« Catastrophique » : plus de 100 morts dans l'effondrement d'une mine d'or en Afrique
Un glissement de terrain dans une mine a conduit à une catastrophe. Les efforts de sauvetage se poursuivent, certains mineurs présents sur place sont toujours ensevelis sous les décombres. Images difficiles à regarder.

Plus de 100 personnes ont été tuées dans l'effondrement d'une mine d'or en République centrafricaine (RCA) mardi dernier. Parmi les victimes figurent des citoyens du pays et du Cameroun voisin. Les recherches se poursuivent et le bilan définitif n'est pas encore établi.
Le glissement de terrain s'est produit mardi après-midi dans le village de Zamboye, près de la frontière camerounaise. Gervais Gnagourou, bénévole de la Croix-Rouge participant aux opérations de secours, a déclaré à l'agence AP que plus de 100 corps avaient été extraits de la mine, un chiffre confirmé par un haut responsable d'un syndicat minier local à l'agence Reuters.
« Le sol s'est complètement effondré et a enseveli des personnes », a raconté Cédric Mbango, un mineur présent sur les lieux, qualifiant l'incident de catastrophique.
Les autorités centrafricaines ont ouvert une enquête. Les sauveteurs continuent d'extraire les corps et de rechercher d'éventuels survivants. Les autorités de la région orientale du Cameroun ont confirmé l'identification d'au moins trois de leurs ressortissants parmi les victimes. Grégoire Mvongo, gouverneur de la région, a indiqué travailler en étroite collaboration avec ses homologues centrafricains pour gérer les conséquences de cette tragédie.
Le site d'information local Corbeau News a averti que l'utilisation d'engins lourds, notamment des tracteurs, pour les opérations de secours pourrait mettre en danger les personnes potentiellement encore en vie sous les décombres. Le nombre exact de mineurs présents au moment de l'effondrement reste inconnu.
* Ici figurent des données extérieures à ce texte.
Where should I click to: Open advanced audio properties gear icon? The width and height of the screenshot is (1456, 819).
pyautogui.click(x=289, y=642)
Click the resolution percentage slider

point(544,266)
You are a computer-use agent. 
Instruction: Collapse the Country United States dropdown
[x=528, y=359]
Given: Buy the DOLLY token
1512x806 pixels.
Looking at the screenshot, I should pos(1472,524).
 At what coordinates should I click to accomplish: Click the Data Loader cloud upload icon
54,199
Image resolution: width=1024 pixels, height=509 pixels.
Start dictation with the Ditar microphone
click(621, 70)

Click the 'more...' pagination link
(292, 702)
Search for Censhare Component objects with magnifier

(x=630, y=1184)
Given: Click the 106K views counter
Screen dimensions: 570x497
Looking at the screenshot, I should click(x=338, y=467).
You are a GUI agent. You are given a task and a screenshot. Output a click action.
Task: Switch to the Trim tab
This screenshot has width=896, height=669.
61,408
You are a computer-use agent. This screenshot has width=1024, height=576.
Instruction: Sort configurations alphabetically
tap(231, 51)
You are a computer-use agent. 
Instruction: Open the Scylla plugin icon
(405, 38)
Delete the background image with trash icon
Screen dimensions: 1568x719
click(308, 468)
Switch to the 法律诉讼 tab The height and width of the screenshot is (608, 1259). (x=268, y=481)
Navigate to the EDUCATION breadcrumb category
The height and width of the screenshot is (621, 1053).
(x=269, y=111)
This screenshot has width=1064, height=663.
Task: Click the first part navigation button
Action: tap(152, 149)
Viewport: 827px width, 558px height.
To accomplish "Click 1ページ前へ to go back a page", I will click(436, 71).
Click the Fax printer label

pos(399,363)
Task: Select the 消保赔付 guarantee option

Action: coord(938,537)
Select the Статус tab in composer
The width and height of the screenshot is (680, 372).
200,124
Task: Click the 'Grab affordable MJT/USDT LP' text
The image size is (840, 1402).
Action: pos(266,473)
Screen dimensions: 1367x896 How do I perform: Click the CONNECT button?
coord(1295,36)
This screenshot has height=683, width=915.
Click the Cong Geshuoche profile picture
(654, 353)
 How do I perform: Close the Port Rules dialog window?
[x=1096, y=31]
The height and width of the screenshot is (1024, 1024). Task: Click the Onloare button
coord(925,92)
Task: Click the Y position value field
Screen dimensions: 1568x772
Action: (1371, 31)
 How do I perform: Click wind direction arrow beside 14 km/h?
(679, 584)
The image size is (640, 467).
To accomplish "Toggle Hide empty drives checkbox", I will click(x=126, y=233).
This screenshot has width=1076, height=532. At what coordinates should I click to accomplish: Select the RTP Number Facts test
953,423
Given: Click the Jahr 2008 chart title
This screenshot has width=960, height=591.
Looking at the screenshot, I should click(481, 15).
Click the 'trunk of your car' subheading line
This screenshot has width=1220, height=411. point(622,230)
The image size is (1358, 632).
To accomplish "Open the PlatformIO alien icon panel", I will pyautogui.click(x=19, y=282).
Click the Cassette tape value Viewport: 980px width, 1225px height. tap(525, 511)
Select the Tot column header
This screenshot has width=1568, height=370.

Les mines artisanales, opérant souvent sans autorisation, sont fréquentes dans plusieurs régions d'Afrique. Malgré les interdictions légales, le chômage pousse de nombreux hommes à travailler dans des sites abandonnés pour subvenir à leurs besoins. Avant cette catastrophe, 40 personnes avaient déjà trouvé la mort dans des mines en République centrafricaine depuis le début de l'année.